Based on Antonio Manzini‘s international best-selling novels, Rocco Schiavone stars Marco Giallini (Forgive Us Our Debts, Romanzo Criminale, La nuova squadra) as the charismatic cop with the weathered good looks, short fuse, and keen crime-solving instinct.

Inspector Schiavone, a man haunted by his past and given to certain types of flights of fancy, has been in the mountain resort area of Aosta for nine months. His transfer from Rome is punishment for his having taken the law into his own hands and pissing off the wrong person. Rocco hates it in Aosta — the cold, the snow, the mountains, the long distance from Rome, the ugly snow boots people wear here, everything. To keep his loathing at bay, he rolls and smokes his own joints. In his office. At Aosta police headquarters.

In the series opener, Schiavone and his young partner, Detective Italo Pierron (Ernesto D’Argenio, Anti-Mafia Squad, Thou Shalt Not Kill), are called out to the village of Champoluc, where the body of a man was discovered after a snowplow driver inadvertently ran over it. With the corpse being a bit of a mess, identifying the victim is going to take something. A break in the case comes when a woman reports her husband as missing and the forensic pathologist determines the man’s pre-snowmobile death was a homicide. But there’s still the question why someone wanted him dead.

Meanwhile, Rocco’s friend Sebastiano (Francesco Acquaroli, Mafia Undercover, Suburra: Blood on Rome) calls from Rome to let him know a truck with a hidden stash of pot will be crossing the border into Italy near Aosta. Only the tip-off is intended for reasons other than law enforcement, and the truck is loaded with more than marijuana.

Outside of his work and other crime-related ventures, Rocco’s relationship with his lover Nora (Francesca Cavallin, Good and Evil, Don Matteo) hits the skids, so he hooks up with her artist friend — all while pulling a River in daily conversations with his wife Marina (Isabella Ragonese, Detective Montalbano, Ten Winters).

Despite pair after pair of his Italian loafers getting ruined, Schiavone plugs away at curious cases with Italo and Assistant Inspector Caterina Rispoli (Claudia Vismara, The Ladies’ Paradise, A Case of Conscience). When needs must, he calls on the assistance of D’Intino (Christian Ginepro, Il candidato) and Deruta (Don Matteo) — a couple of police staffers at the questura that make Montalbano‘s Catarella look like a member of Mensa.

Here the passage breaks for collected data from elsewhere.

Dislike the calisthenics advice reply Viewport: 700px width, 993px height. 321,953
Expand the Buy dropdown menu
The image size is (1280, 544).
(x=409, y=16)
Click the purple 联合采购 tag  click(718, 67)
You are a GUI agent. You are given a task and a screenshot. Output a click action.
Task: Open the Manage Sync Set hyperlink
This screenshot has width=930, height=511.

Amongst the team’s investigations are the hanging death of a woman, the death of a businessman while mountaineering, the vehicular deaths of two men transporting stolen goods, the kidnapping of a young woman, and the killing of Sebastiano’s wife Adele (Anti-Drug Squad) — that last crime driving Rocco, Sebastiano, and their two closest friends to avenge now two murders.

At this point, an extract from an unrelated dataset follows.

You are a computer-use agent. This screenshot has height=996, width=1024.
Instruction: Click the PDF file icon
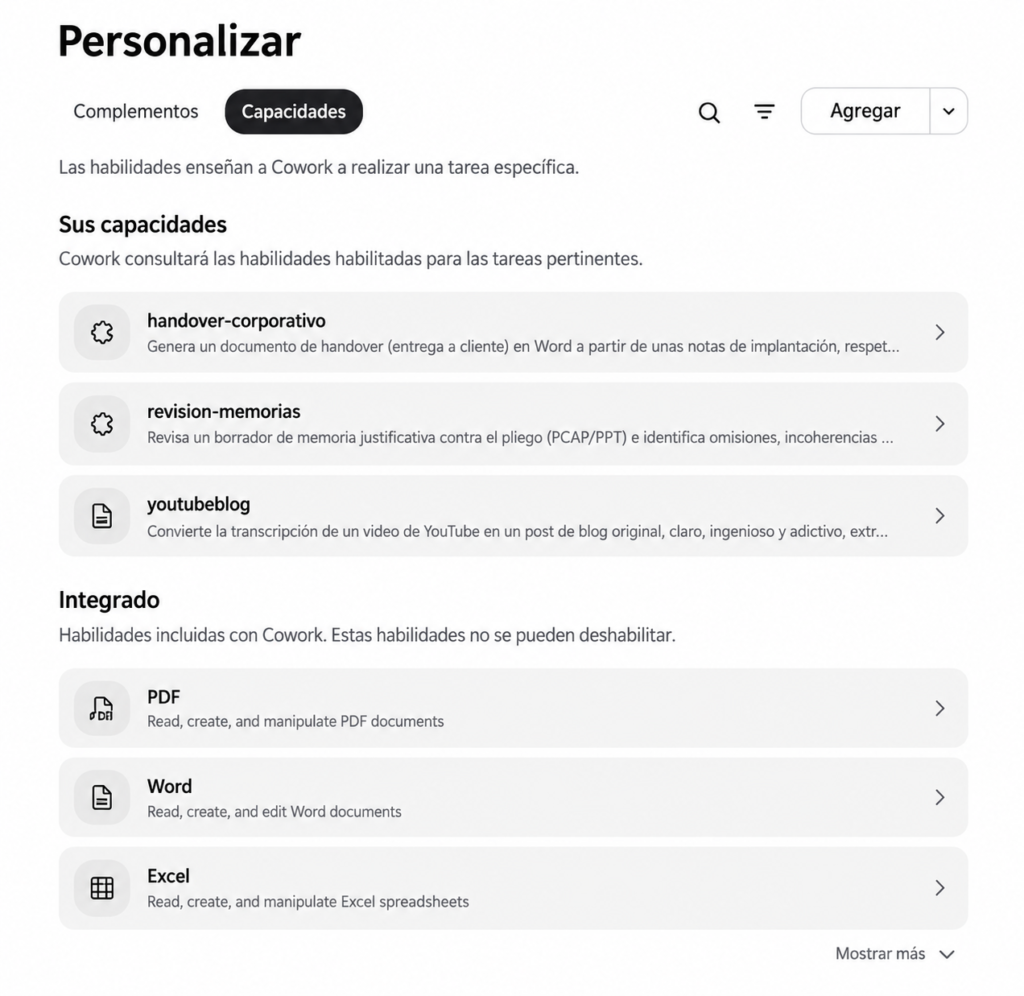tap(102, 708)
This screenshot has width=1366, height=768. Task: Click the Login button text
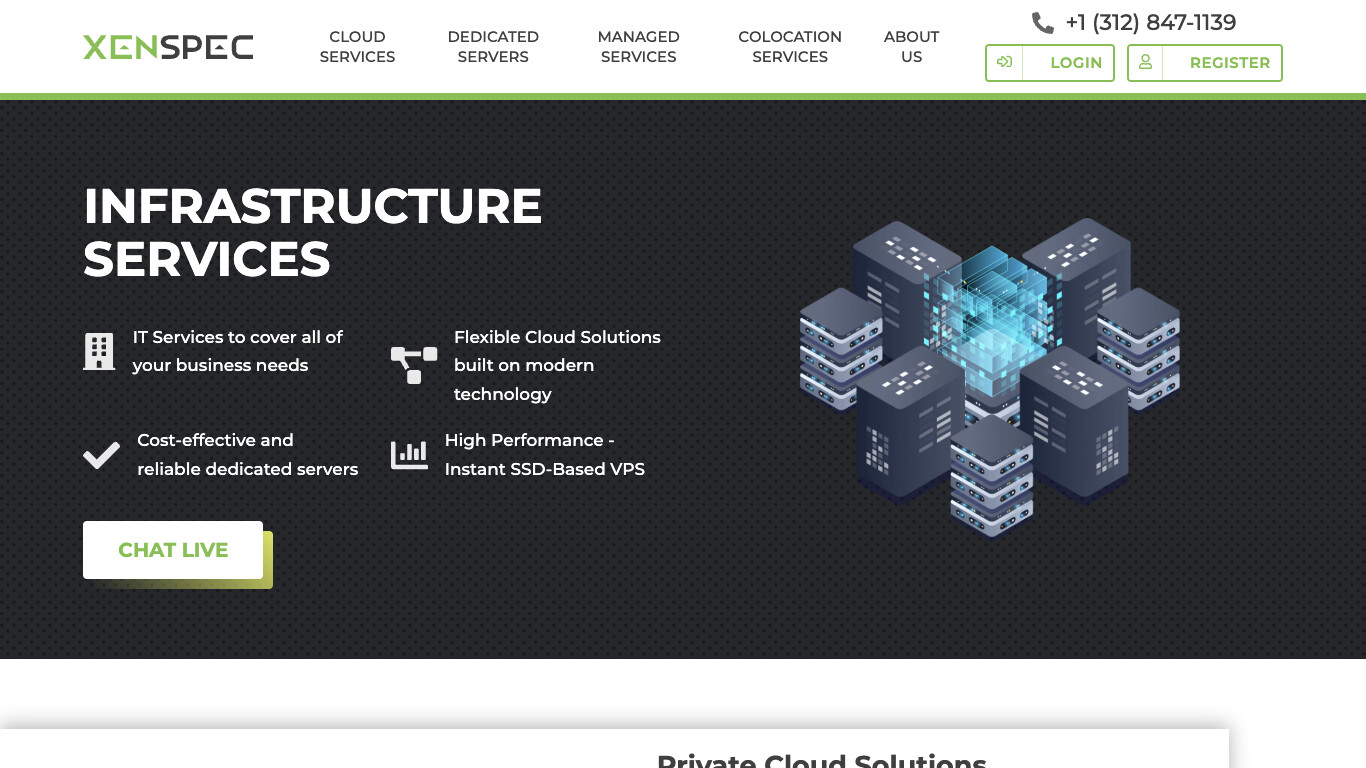pyautogui.click(x=1076, y=63)
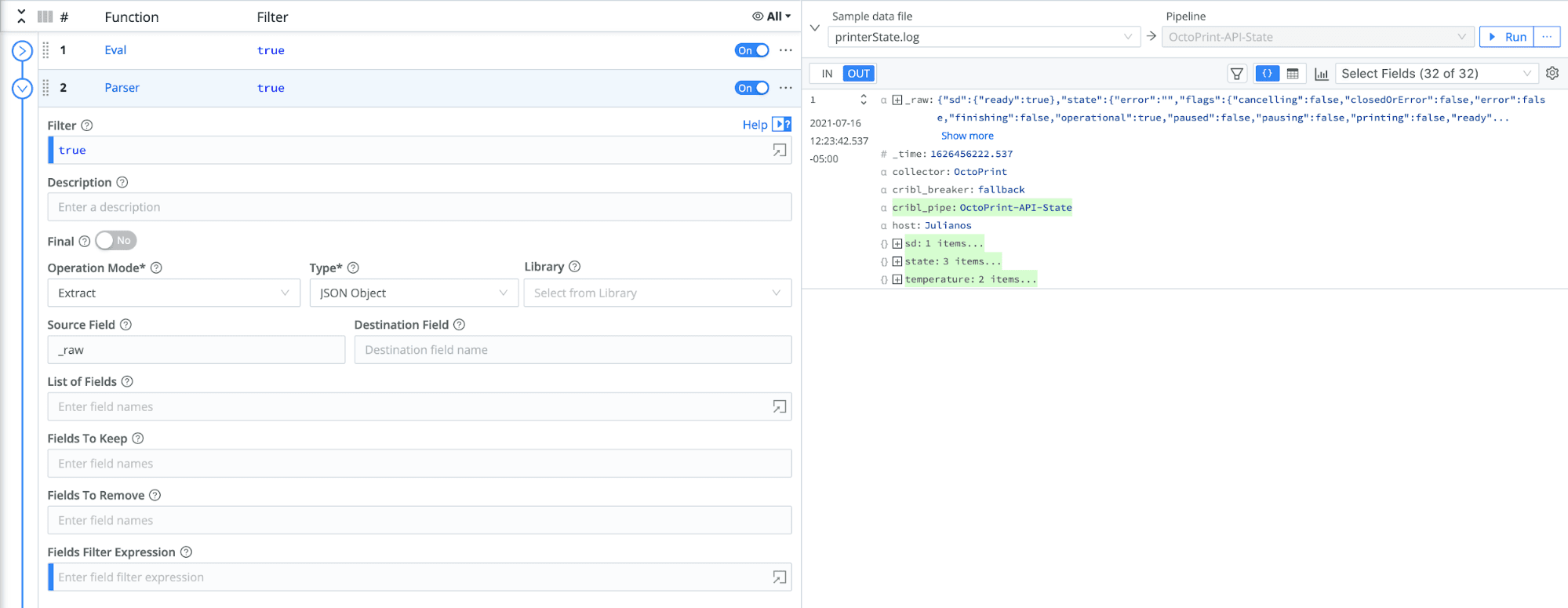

Rocco Schiavone is a bad boy cop, to be sure, and his personal life seems like a lonely one filled by a series of selfishly-motivated entanglements. Yet the man has honor. And his brutish exterior belies a heartbroken soul who lives with his past firmly affixed in the present and who demonstrates his tender and compassionate nature sparingly. Schiavone is an extremely likable character, and Marco Giallini positively oozes magnetism in his nuanced portrayal of Rocco — moving fluidly from brash, scowling detective to sensitive, loving friend and points in between.

Shot on location in Aosta in the Italian Alps, the series’ setting and scenery are big and beautiful. The red-herringed plots are intricate and keep you guessing, and even when you think you’ve connected all the dots, you might still be surprised at the end of the stories.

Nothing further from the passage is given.